- [About this exercise] An exact repeat is needed of the lines from the one with "Open the Analysis menu" through the last line of the data below. Please omit the pictures.

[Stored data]
──────

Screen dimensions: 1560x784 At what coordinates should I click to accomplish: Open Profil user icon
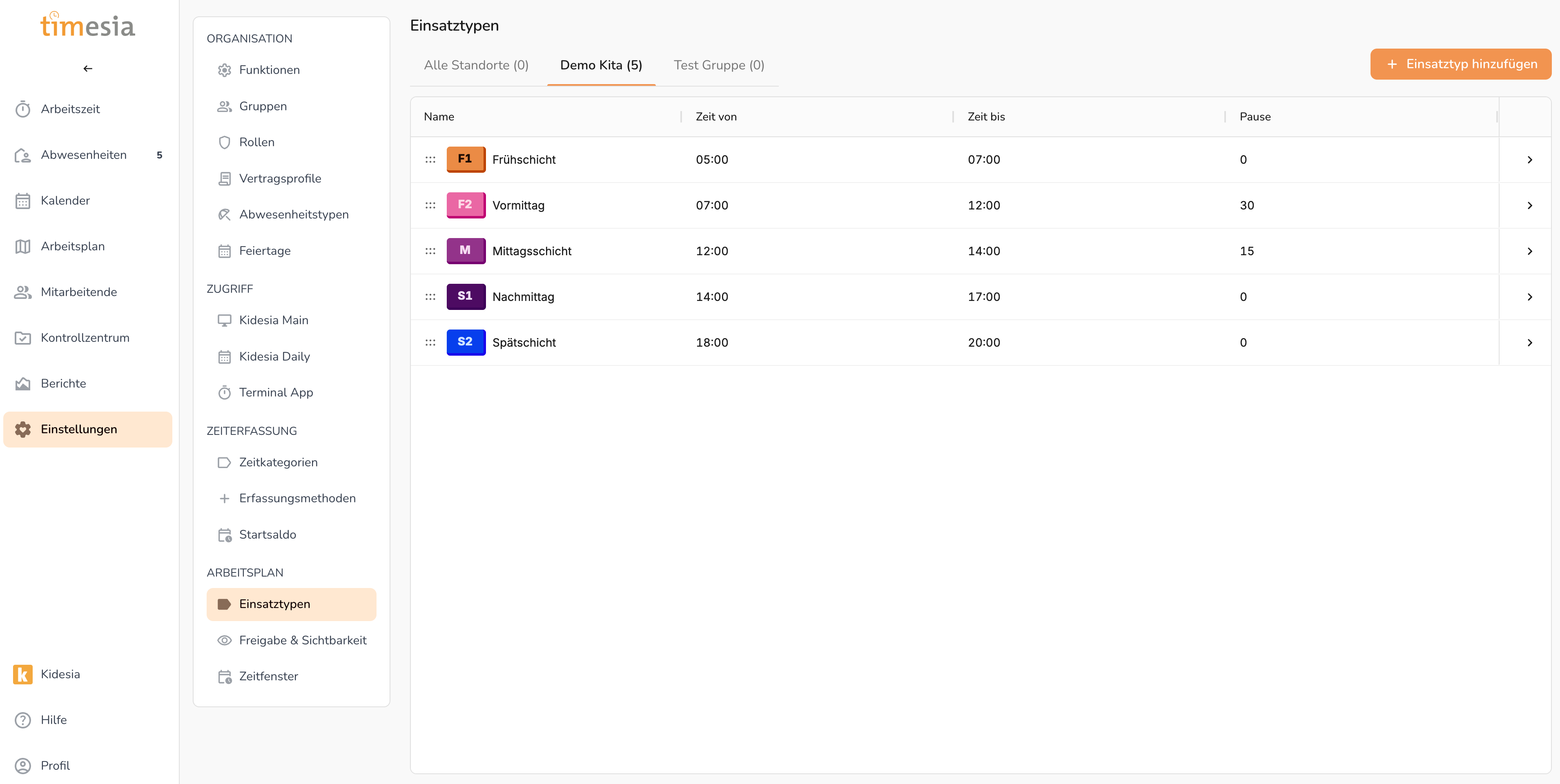pyautogui.click(x=22, y=765)
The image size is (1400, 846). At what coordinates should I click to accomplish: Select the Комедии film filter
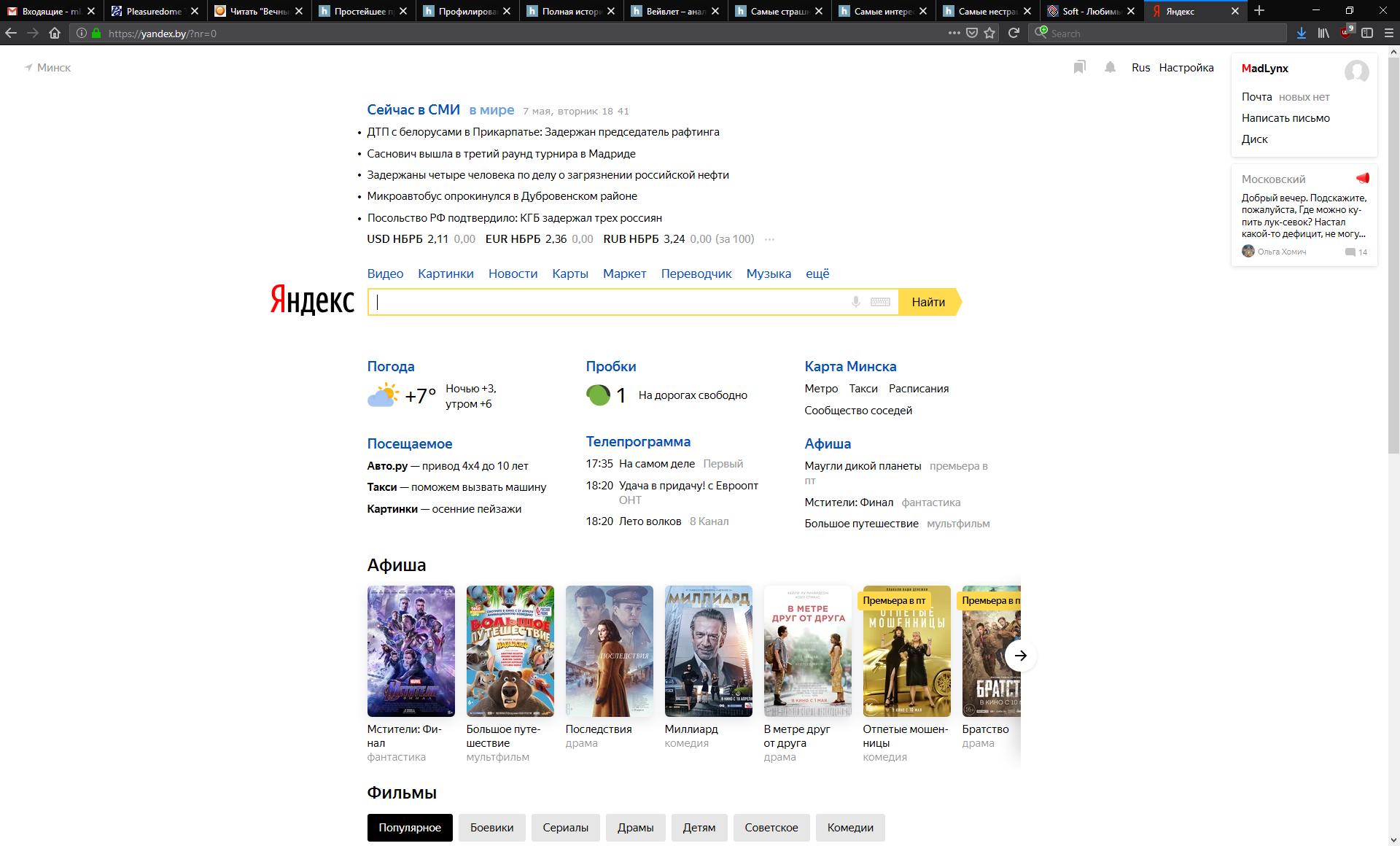tap(849, 827)
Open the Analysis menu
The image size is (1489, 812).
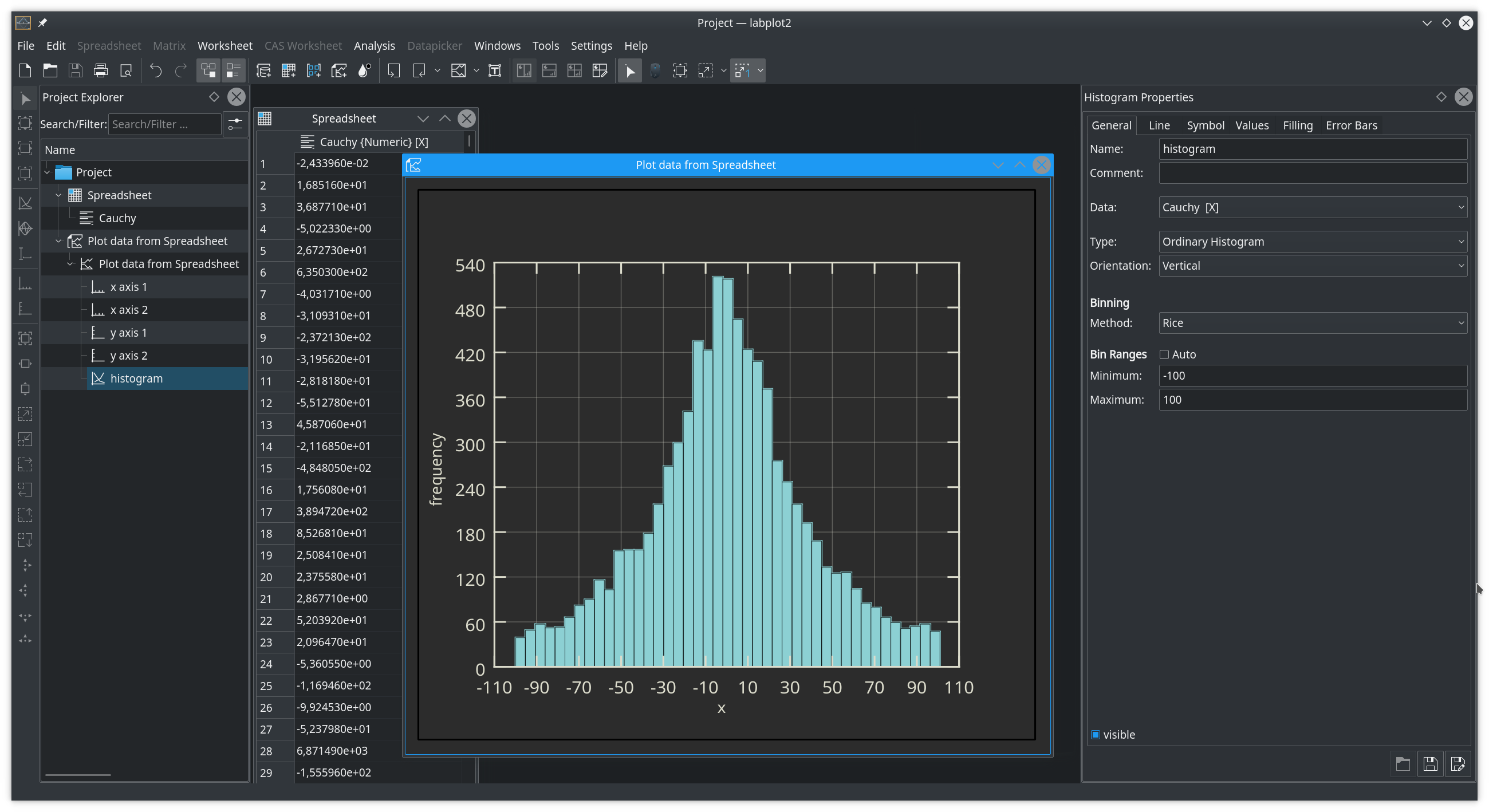375,46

──────

- [Answer to this task]
Open the Analysis menu
The image size is (1489, 812).
375,46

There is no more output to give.